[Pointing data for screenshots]
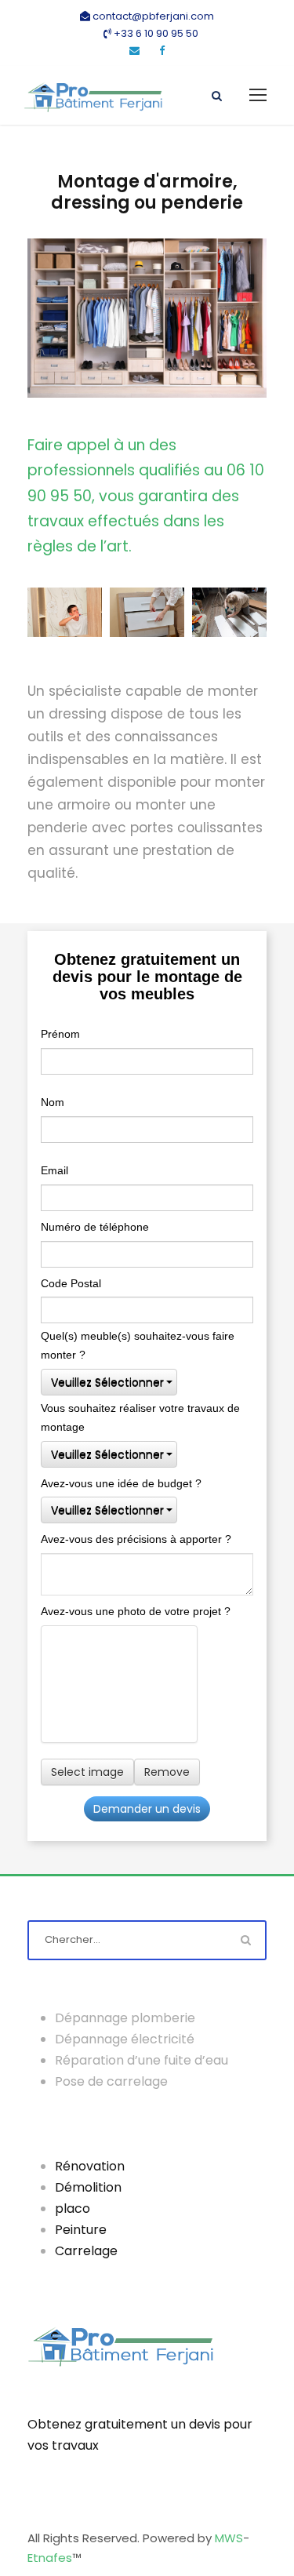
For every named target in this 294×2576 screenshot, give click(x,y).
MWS (229, 2538)
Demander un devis (147, 1809)
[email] (134, 50)
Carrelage (86, 2251)
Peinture (81, 2230)
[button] (109, 1382)
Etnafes (49, 2557)
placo (72, 2208)
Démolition (88, 2187)
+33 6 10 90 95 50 (154, 33)
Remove (167, 1772)
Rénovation (90, 2166)
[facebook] (162, 50)
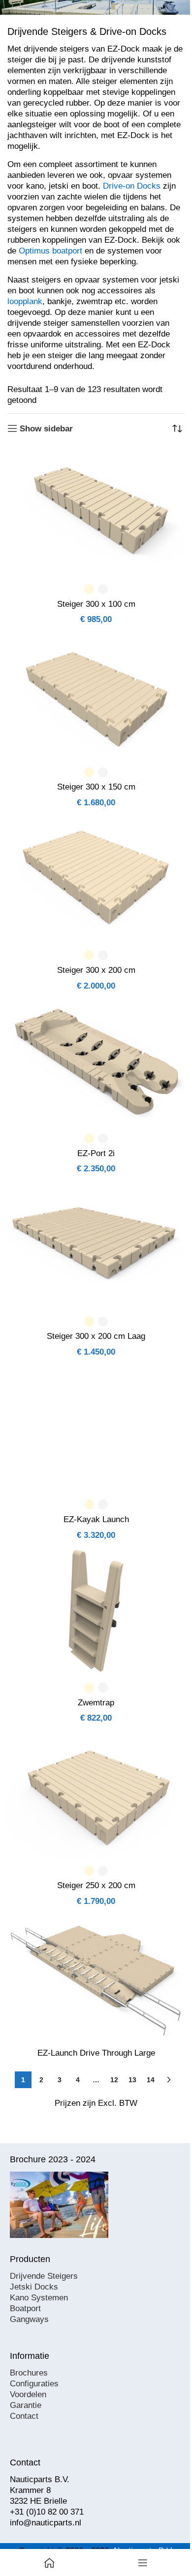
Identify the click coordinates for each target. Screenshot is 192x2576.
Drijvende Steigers (44, 2276)
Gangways (29, 2319)
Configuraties (34, 2383)
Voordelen (28, 2394)
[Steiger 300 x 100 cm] (96, 512)
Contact (24, 2416)
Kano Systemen (39, 2297)
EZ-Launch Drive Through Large (96, 2053)
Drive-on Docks (131, 186)
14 (151, 2080)
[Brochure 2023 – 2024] (59, 2205)
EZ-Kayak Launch (96, 1519)
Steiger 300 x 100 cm (96, 604)
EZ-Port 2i (96, 1153)
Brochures (29, 2373)
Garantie (25, 2405)
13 (132, 2080)
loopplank (24, 301)
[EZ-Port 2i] (96, 1061)
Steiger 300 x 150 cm (96, 787)
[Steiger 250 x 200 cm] (96, 1793)
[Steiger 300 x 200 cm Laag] (96, 1244)
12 (114, 2080)
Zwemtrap (96, 1702)
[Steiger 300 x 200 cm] (96, 878)
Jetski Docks (34, 2287)
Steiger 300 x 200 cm (96, 970)
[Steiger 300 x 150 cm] (96, 695)
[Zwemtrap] (96, 1610)
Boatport (25, 2308)
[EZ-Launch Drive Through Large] (96, 1976)
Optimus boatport (50, 250)
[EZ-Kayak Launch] (96, 1427)
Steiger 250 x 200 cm (96, 1885)
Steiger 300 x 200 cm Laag (96, 1336)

_Task directions_:
Could you rewrite the lines above with "Gangways" changed to "Loopbruggen" and nothing else altered? Leave the pictures out of your answer.

_Task solution_:
For every named target in this 294×2576 screenshot, give click(x,y).
MWS (229, 2538)
Demander un devis (147, 1809)
[email] (134, 50)
Carrelage (86, 2251)
Peinture (81, 2230)
[button] (109, 1382)
Etnafes (49, 2557)
placo (72, 2208)
Démolition (88, 2187)
+33 6 10 90 95 50 (154, 33)
Remove (167, 1772)
Rénovation (90, 2166)
[facebook] (162, 50)
Identify the click coordinates for each target. Screenshot is 192x2576.
Drijvende Steigers (44, 2276)
Loopbruggen (29, 2319)
Configuraties (34, 2383)
Voordelen (28, 2394)
[Steiger 300 x 100 cm] (96, 512)
Contact (24, 2416)
Kano Systemen (39, 2297)
EZ-Launch Drive Through Large (96, 2053)
Drive-on Docks (131, 186)
14 (151, 2080)
[Brochure 2023 – 2024] (59, 2205)
EZ-Kayak Launch (96, 1519)
Steiger 300 x 100 cm (96, 604)
EZ-Port 2i (96, 1153)
Brochures (29, 2373)
Garantie (25, 2405)
13 (132, 2080)
loopplank (24, 301)
[EZ-Port 2i] (96, 1061)
Steiger 300 x 150 cm (96, 787)
[Steiger 250 x 200 cm] (96, 1793)
[Steiger 300 x 200 cm Laag] (96, 1244)
12 (114, 2080)
Zwemtrap (96, 1702)
[Steiger 300 x 200 cm] (96, 878)
Jetski Docks (34, 2287)
Steiger 300 x 200 cm (96, 970)
[Steiger 300 x 150 cm] (96, 695)
[Zwemtrap] (96, 1610)
Boatport (25, 2308)
[EZ-Launch Drive Through Large] (96, 1976)
Optimus boatport (50, 250)
[EZ-Kayak Launch] (96, 1427)
Steiger 250 x 200 cm (96, 1885)
Steiger 300 x 200 cm Laag (96, 1336)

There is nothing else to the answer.